In a bid to making a show of the folly of Africa leaders, Ghadaffi fixed a make-believe summit for this week in Libya just so that he would embark on his usual showmanship. I understand that a private jet was sent to Freetown to fly President Ernest Bai Koroma who has also fallen for the Libyan leader’s tantrums of late. Unlike on previous occasions, President Koroma cleverly avoided falling for the bait this time around.
But it still astounds me how come President Koroma and most of those in his administration were very critical of President Ahmad Tejan Kabbah’s love affair with the Libyan leader when they were in opposition but are now even more enthusiastic. Like Kabbah before him, Koroma has surrendered our sovereignty and status as a rising democracy and respecter of rights to a leader in Ghadaffi who our Truth and Reconciliation Commission report implicates in our carnage of the 1990s.
And was it right as I was told in another of Ghaddafi’s empire states, The Gambia, that when President Koroma went there he praised President Yahyah Jammeh’s record of leadership of his country saying he’d gone there to “learn” from a man who has cowed his people into complete subservience and fear and imprisonment and elimination. It all sounds like President Barack Obama attempting to replace Gitmo with a Nazi concentration camp.
Libya in the last forty years has brought shame to our continent. It is a regime that has no room for elections or dissenting opinions. It is a regime that sponsored a reign of terror in especially in West Africa when it provided training for rebels that were to later pillage Liberia and Sierra Leone and Guinea. Memories that seem to have evaporated like candle in the wind. This must be reawakened for Ghaddafi to admit to and apologise for, regardless of the mighty mosque he may have built at Rokupa in eastern Freetown or his cosmetic offers of help.
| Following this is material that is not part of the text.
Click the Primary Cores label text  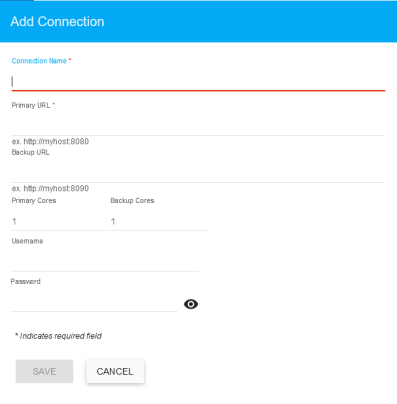[x=34, y=201]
It was the Czech French writer, Malan Kandra who in The book of laughter and forgetting, writes “The struggle of people against power is the struggle of memory against forgetting”. Our thoughts as Ghaddafi marks his day, go out to our compatriots who were brutally murdered by rebels trained and possibly armed and financed by Ghaddafi. They remain in our memory as much as all those who contributed in strengthening their brutality.
Until the Libyan leader acknowledges the barbarism he helped perpetuate in countries in Africa especially mine, until he allows for alternative views in his country, forty years should be commemorated, not celebrated by Libyans and outsiders who have suffered from the clutches of Mr Ghaddafi who like Lord Tennyson wrote in his poem The Eagle: “He clasped the crag with crooked hands;…The wrinkled sea beneath him crawls; He watches from his mountain walls, And like a thunderbolt he falls.”
Ghadaffi’s years in power have been characterised by tyranny and if Libyans had freedom to so do, they would be booing at him. And if those Sierra Leoneans and Liberians killed by the wars in the two countries had their way, they would rise up and object that officials are represented them at all even without a public apology or acceptance of involvement by Ghaddafi. Never mind compensation. Ghaddafi you are not forgiven no matter the number or size of the mosques you have built. And our leaders, past and present, should know this…and I think including those in the West. Oil and trade are not everything; nor are handouts.